Exercise:
Write out the records from the line with "2366x858 pixels. Task: Click" up to and including the line with "Looking at the screenshot, I should 693,764." as a JSON list of strings, one string per line, skipping blank lines.

The data:
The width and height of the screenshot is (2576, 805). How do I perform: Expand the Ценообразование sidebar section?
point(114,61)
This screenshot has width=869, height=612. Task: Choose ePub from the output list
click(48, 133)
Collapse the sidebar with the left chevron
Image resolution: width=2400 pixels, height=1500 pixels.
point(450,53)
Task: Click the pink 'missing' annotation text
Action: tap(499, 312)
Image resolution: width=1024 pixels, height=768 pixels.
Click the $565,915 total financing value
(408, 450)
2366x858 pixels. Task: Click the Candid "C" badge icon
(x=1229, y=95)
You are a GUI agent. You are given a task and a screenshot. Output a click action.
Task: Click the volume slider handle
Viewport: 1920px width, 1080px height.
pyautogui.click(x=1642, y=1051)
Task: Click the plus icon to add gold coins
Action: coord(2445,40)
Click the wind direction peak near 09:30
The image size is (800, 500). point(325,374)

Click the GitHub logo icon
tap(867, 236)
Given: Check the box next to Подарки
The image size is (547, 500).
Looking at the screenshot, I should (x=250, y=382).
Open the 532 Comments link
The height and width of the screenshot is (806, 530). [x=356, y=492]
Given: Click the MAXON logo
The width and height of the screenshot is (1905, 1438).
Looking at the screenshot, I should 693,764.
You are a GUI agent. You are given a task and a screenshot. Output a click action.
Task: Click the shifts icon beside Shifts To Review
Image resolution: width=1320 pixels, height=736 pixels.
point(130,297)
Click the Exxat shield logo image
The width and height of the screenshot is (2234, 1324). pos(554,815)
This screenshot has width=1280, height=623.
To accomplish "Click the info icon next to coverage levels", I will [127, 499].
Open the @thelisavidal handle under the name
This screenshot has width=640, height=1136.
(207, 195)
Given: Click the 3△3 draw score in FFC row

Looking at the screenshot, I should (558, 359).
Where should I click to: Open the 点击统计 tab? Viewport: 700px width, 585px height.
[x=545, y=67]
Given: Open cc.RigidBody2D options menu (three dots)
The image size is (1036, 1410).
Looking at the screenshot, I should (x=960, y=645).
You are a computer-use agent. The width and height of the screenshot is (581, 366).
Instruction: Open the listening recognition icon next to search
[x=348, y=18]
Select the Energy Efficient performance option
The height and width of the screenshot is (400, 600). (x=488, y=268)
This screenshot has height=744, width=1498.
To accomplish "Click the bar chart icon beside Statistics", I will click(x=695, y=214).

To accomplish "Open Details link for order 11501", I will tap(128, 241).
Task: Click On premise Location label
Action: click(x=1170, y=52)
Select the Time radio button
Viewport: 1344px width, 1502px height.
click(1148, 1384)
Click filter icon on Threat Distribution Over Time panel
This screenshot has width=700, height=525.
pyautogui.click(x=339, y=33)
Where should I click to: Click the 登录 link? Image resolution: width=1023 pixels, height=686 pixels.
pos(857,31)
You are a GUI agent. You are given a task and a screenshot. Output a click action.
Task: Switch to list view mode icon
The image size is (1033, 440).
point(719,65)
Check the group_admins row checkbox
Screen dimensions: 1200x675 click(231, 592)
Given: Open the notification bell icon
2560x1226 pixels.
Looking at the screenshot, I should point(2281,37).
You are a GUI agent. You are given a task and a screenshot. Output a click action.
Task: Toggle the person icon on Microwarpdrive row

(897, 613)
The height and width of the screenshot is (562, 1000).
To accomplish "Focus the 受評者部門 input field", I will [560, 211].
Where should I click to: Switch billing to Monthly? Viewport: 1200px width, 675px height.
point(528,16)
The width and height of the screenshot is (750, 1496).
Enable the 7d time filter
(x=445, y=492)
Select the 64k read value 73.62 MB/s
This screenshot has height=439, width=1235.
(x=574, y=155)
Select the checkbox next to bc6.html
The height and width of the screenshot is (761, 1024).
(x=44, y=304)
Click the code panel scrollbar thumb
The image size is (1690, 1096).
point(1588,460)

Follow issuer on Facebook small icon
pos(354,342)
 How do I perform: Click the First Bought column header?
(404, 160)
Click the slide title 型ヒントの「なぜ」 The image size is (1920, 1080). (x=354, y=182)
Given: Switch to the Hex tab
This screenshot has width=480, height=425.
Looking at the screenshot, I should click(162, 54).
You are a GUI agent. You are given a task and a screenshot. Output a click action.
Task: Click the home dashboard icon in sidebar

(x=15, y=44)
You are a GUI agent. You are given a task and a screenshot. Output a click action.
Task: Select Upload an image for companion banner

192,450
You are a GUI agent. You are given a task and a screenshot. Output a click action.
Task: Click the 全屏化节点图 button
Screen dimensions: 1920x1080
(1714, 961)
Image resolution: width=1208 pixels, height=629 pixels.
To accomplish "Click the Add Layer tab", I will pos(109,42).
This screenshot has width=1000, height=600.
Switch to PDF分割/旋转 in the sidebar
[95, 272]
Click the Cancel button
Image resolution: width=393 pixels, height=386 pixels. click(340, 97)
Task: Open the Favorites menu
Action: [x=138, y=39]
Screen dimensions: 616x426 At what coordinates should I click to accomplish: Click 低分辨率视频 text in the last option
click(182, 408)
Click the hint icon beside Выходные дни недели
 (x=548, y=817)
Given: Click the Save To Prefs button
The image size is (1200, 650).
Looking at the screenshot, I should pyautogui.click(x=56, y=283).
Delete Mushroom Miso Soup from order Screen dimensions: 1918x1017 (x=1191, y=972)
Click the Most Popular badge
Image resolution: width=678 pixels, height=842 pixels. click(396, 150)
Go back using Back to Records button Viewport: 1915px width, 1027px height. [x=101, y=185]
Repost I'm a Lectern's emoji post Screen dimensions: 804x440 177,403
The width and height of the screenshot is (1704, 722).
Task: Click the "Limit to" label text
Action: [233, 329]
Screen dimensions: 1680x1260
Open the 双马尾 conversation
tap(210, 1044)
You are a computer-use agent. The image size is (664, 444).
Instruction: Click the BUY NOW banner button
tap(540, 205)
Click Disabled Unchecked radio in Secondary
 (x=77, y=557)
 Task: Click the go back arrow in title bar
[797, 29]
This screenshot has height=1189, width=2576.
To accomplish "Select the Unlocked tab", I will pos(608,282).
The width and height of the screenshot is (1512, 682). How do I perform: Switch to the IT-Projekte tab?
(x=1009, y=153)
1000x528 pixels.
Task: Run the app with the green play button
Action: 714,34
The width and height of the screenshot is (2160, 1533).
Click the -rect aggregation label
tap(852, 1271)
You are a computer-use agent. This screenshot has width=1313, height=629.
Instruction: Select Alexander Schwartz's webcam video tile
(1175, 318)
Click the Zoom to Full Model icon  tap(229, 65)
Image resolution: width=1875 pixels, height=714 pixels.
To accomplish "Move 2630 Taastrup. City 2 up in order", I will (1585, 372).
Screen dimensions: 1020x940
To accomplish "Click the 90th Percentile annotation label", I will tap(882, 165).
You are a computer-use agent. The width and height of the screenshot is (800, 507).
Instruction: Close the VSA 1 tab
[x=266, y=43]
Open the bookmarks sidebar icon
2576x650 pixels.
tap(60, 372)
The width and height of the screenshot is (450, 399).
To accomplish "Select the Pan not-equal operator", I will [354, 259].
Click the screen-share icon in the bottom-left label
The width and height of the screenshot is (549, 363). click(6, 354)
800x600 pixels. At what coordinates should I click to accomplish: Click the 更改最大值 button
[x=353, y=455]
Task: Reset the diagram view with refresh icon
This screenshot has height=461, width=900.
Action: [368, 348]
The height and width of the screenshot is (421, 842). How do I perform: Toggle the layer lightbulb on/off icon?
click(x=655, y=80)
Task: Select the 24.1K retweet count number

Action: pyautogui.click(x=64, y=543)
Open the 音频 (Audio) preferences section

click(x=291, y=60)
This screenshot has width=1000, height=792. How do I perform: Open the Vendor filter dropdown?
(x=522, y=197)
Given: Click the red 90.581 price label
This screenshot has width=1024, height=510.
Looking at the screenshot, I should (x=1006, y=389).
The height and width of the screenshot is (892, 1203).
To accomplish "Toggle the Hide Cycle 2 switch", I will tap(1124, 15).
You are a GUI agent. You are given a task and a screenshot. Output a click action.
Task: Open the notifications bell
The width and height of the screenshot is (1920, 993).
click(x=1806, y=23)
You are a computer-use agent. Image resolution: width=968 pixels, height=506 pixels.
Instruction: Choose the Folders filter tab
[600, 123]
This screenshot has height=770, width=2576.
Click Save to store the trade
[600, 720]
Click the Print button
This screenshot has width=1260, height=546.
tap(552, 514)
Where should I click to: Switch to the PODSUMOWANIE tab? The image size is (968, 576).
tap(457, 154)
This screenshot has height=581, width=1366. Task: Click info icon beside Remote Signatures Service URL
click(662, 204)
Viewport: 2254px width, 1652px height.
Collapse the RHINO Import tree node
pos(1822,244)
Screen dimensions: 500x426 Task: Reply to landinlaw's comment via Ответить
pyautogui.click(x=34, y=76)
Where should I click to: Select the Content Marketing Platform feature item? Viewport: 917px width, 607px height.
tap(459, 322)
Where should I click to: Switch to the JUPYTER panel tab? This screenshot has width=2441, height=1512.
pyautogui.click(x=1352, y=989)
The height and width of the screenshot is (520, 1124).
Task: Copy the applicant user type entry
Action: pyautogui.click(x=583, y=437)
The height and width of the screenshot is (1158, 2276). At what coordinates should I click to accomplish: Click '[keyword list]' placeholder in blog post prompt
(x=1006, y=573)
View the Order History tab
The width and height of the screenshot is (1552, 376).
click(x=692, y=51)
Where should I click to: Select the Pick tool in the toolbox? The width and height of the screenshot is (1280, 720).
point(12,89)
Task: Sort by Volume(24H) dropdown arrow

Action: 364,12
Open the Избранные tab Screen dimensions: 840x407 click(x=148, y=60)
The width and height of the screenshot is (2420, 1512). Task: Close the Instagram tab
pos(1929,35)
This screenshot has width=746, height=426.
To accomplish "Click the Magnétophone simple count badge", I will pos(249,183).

Exercise result:
[
  "2366x858 pixels. Task: Click the Candid \"C\" badge icon",
  "(x=1229, y=95)",
  "You are a GUI agent. You are given a task and a screenshot. Output a click action.",
  "Task: Click the volume slider handle",
  "Viewport: 1920px width, 1080px height.",
  "pyautogui.click(x=1642, y=1051)",
  "Task: Click the plus icon to add gold coins",
  "Action: coord(2445,40)",
  "Click the wind direction peak near 09:30",
  "The image size is (800, 500). point(325,374)",
  "Click the GitHub logo icon",
  "tap(867, 236)",
  "Given: Check the box next to Подарки",
  "The image size is (547, 500).",
  "Looking at the screenshot, I should (x=250, y=382).",
  "Open the 532 Comments link",
  "The height and width of the screenshot is (806, 530). [x=356, y=492]",
  "Given: Click the MAXON logo",
  "The width and height of the screenshot is (1905, 1438).",
  "Looking at the screenshot, I should 693,764."
]